-------- 阅读摘录 --------

#include <bits/stdc++.h>
using namespace std;

struct point{
    double x,y;
    point(double A,double B){
        x=A,y=B;
    }
    point() = default;
};

struct line{
    point point_A,point_B;
    line(point A,point B){
        point_A = A,point_B = B;
    }
    line() = default;
};

struct Circle{
    point O;
    int r;
    Circle(point A,int B){
        O=A,r=B;
    }
    Circle() = default;
};

double getDistance(const Circle& circle, const line& l) {
    // 请在这里实现你的代码
  //本题考察勾股定理结合点到直线距离,思维难度初中水平,难点依旧在如何访问和使用结构体中的数据
  
  //先判断特例,即直线垂直于x轴的情况
    if(l.point_A.x==l.point_B.x)
    {
        double dis=fabs(circle.O.x-l.point_A.x);
        double ret=fabs(sqrt(circle.r*circle.r-dis*dis))*2;
        return ret;
    }
  
  //再判断另一个特例,即A、B重合,此时弦长为0
    if(l.point_A.x==l.point_B.x&&l.point_A.y==l.point_B.y)
    return 0.0;
  
  //一般情况,套用点到直线距离公式,配合勾股定理求解即可,点到直线距离的讲解在我其他题解有详细解析
    double k=(l.point_A.y-l.point_B.y)/(l.point_A.x-l.point_B.x);
    double deno=sqrt(fabs(1+k*k));
    double dist=fabs(k*circle.O.x-circle.O.y-k*l.point_A.x+l.point_A.y)/deno;
    double ret=fabs(sqrt(circle.r*circle.r-dist*dist))*2;
    return ret;
}





















































































































































































int main() {
    double ox, oy, r;
    double x1, y1, x2, y2;
    
    cin >> ox >> oy >> r;
    cin >> x1 >> y1 >> x2 >> y2;
    
    point center(ox, oy);
    Circle circle(center, (int)r);
    
    point p1(x1, y1);
    point p2(x2, y2);
    line l(p1, p2);
    
    double result = getDistance(circle, l);
    cout << fixed << setprecision(6) << result << endl;
    
    return 0;
}

--------

### 目标
根据这段代码的注释,函数中最先判断的特例是什么情况?

-------- 数据行 --------

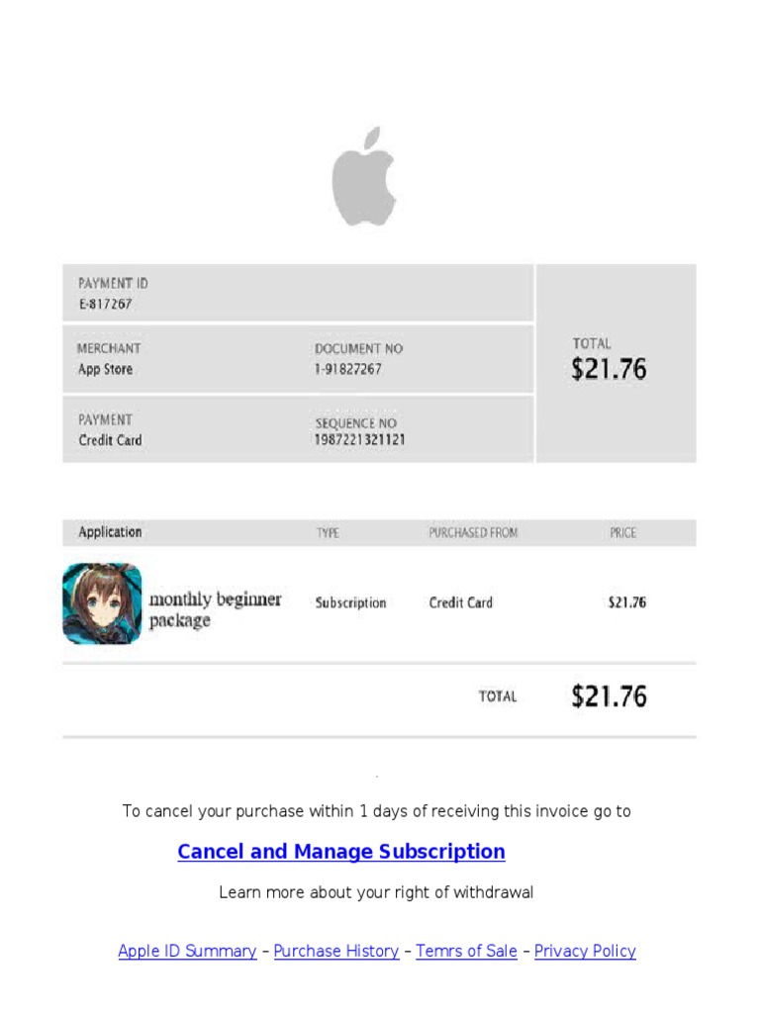Click the Credit Card payment method text
Image resolution: width=760 pixels, height=1013 pixels.
tap(110, 440)
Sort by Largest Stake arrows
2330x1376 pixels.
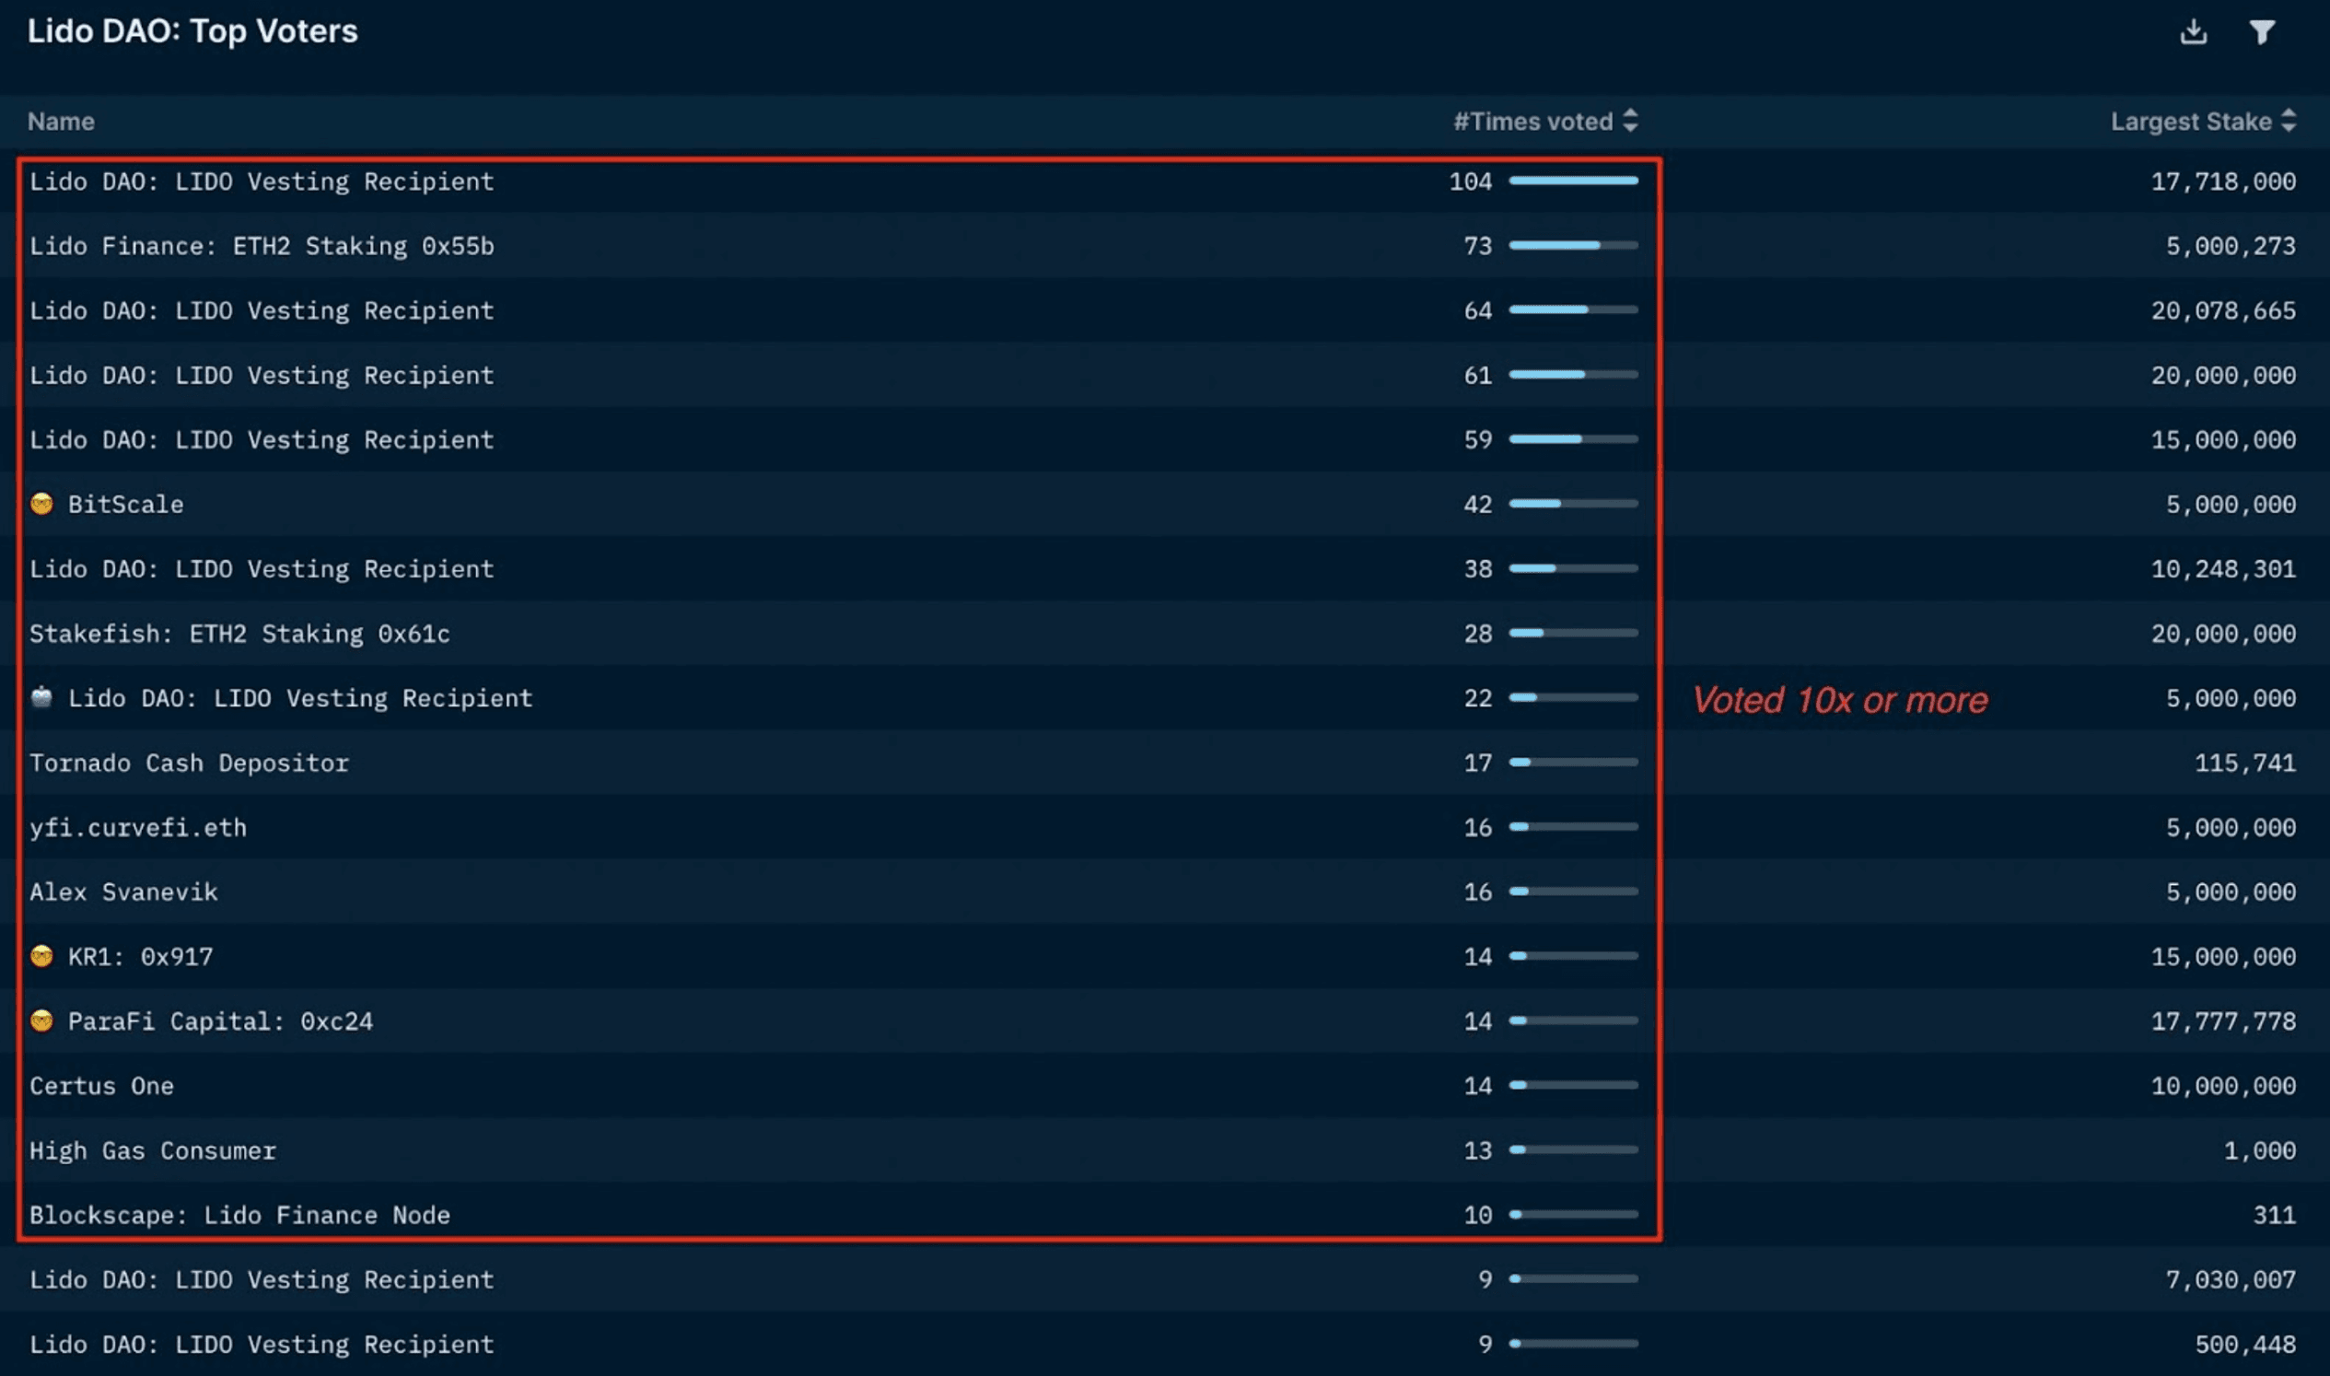pyautogui.click(x=2288, y=121)
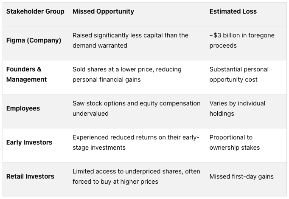
Task: Click the 'Estimated Loss' column header
Action: (x=233, y=11)
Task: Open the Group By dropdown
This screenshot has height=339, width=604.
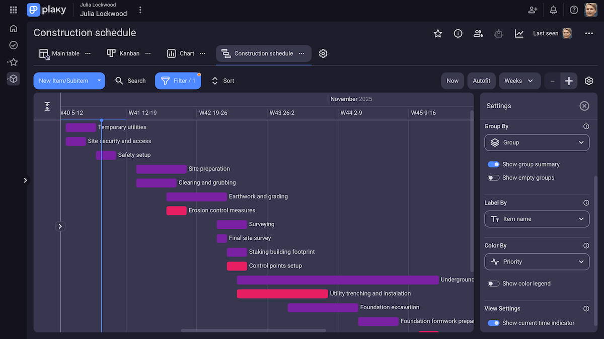Action: tap(537, 143)
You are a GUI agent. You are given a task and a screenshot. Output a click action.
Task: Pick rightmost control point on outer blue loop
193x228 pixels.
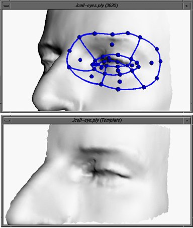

--------

### 任务输出
直线垂直于x轴的情况。